Testo di lettura:
Sette come i colori dell’arcobaleno

Sette come i colori dell’arcobaleno

Novembre 12, 2021 2 Di lasecondadolescenza

Il mio Vini di Vignaioli

di assaggi nuovi, abbracci ritrovati e auto nel fango

Comunque vada sarà un successo si diceva. È andata ed è stata un successo, anzi un successone. Nella nuova location davvero grande a Varano de Melegari, Vini di Vignaioli è andato come doveva andare, come è sempre andato, pioggia compresa che il lunedì ha infangato tutto il parcheggio creandomi qualche difficoltà con la mia povera Peugeot impantanata, ma questa è un’altra storia.

Vini di Vignaioli come sempre, o forse meglio, perché è stato un evento simbolo della voglia di ripartire, perché si vedevano in giro più abbracci che calici, o quasi insomma, perché bevuto si è bevuto. Tantissimi i nomi storici della manifestazione con i loro fondatori in presenza a mescere il loro vino, la loro filosofia e il loro territorio. Penso a Elena Pantaleoni, a Federico Staderini, a Franco Terpin, a Stefano Amerighi, a Alessandra Bera, a Natalino Del Prete.

Ho voluto però in questa paginetta di blog raccontarvi quelli che sono stati gli assaggi nuovi, o quanto meno nuovi per me: ne ho scelti sette (che fatica!!) perché sette sono i giorni della settimana, sette le note, ma soprattutto sette i colori dell’arcobaleno che mai come in questi tempi oscuri di DDL mancati mi sembra importante ricordare. Come simbolo e come significante.

Estratto dati:
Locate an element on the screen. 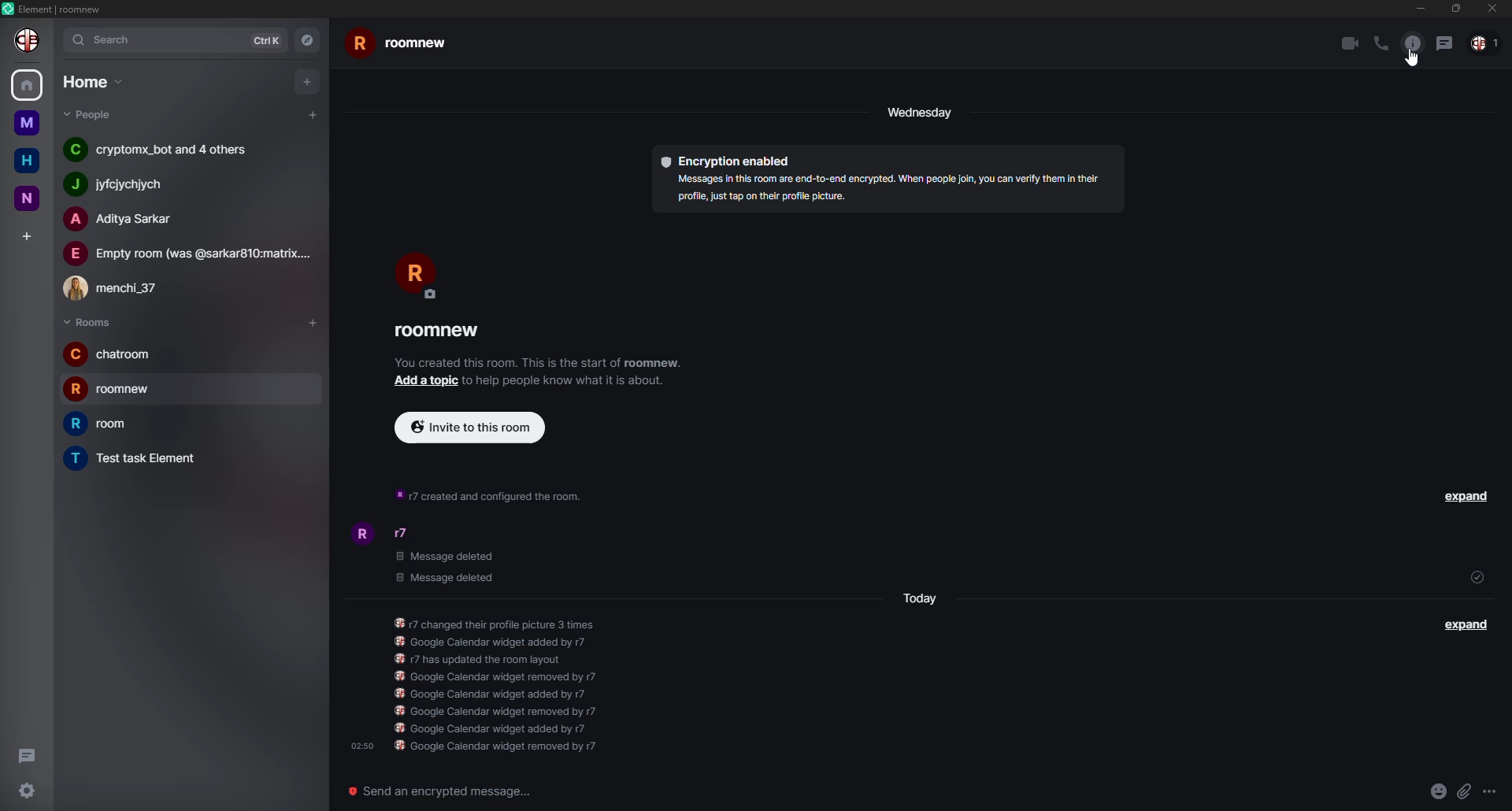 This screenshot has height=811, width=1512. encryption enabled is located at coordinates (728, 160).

--

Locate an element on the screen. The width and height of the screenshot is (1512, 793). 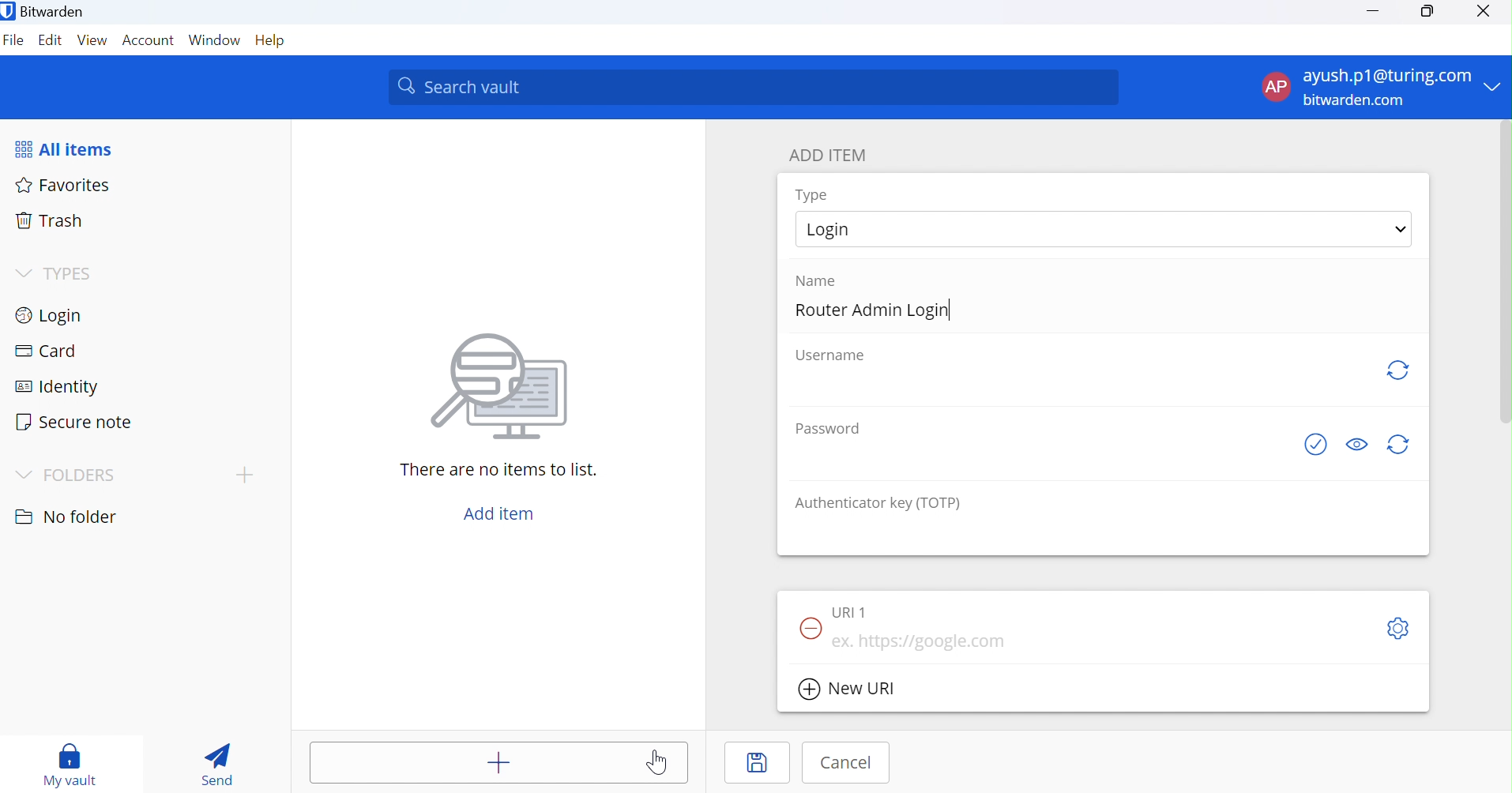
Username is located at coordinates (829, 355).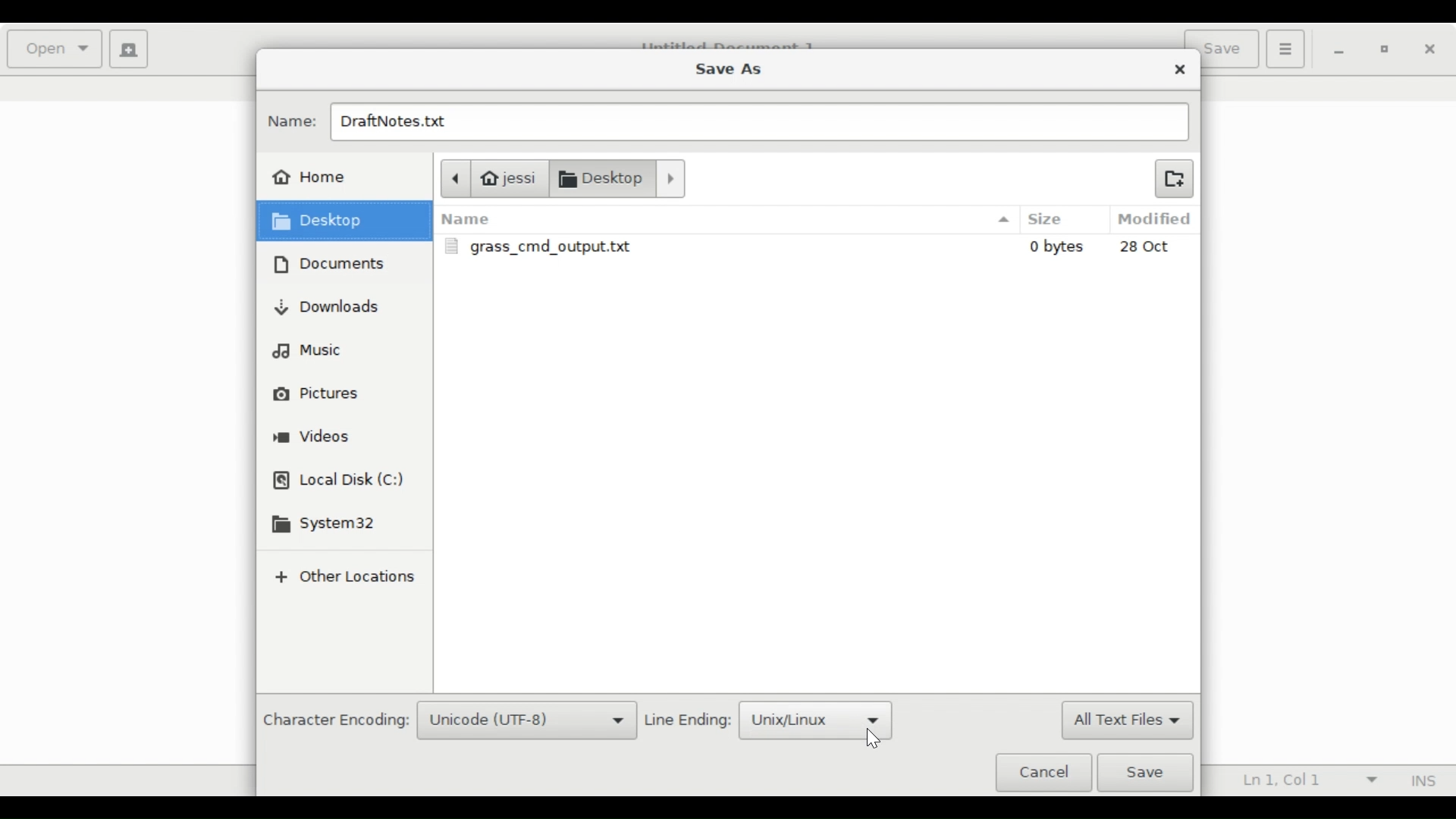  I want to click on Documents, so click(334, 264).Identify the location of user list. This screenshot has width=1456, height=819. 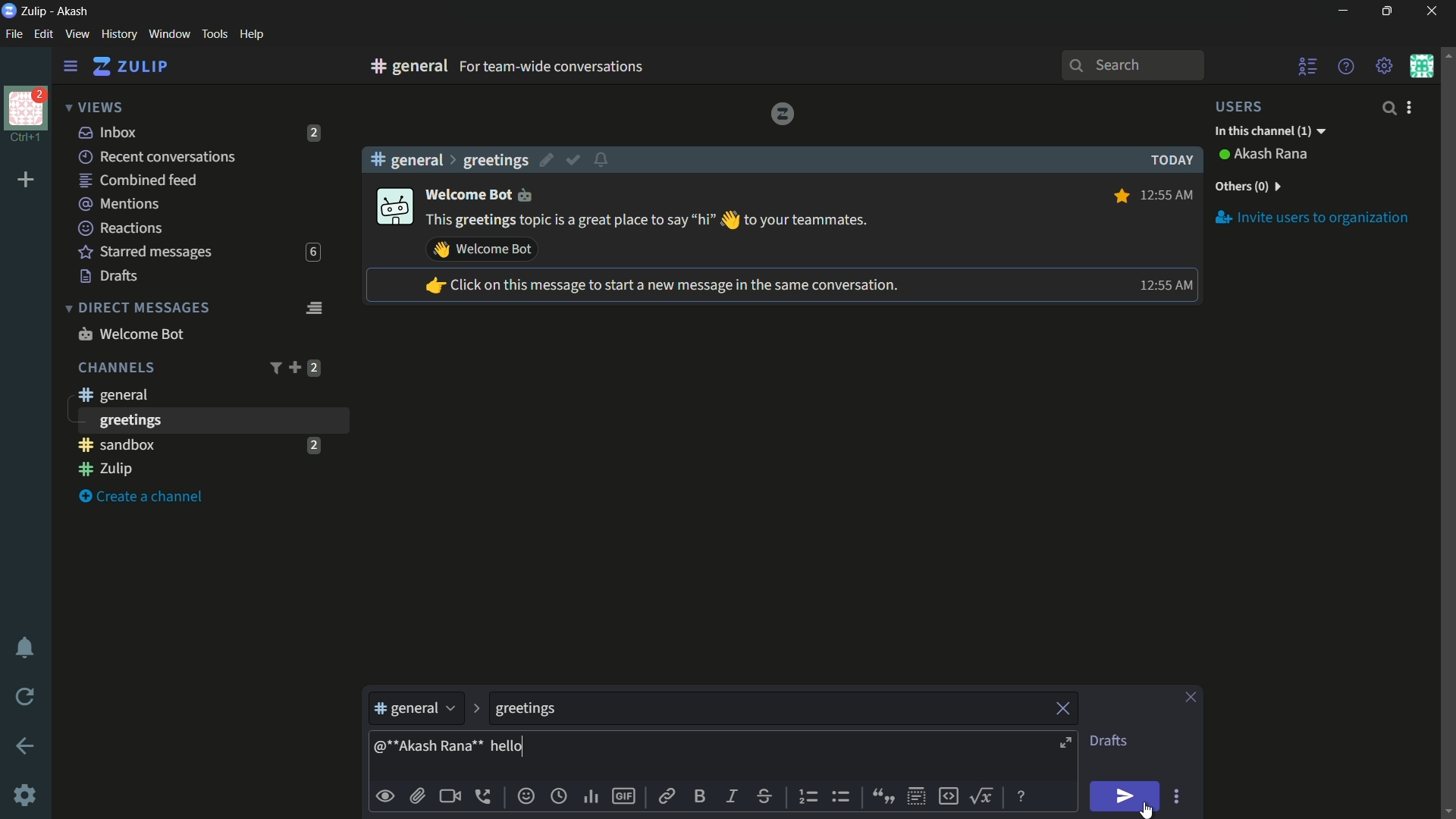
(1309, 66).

Cosa fare:
Rispondi alle domande sul testo dedicato a Vini di Vignaioli.
(a) In quale località si è tenuta la manifestazione?
(b) Quale auto è rimasta impantanata nel parcheggio, e in quale giorno?
(c) Quanti assaggi nuovi sono stati scelti per la pagina di blog?

Risposta scritta:
(a) A Varano de Melegari.
(b) Una Peugeot, il lunedì.
(c) Sette.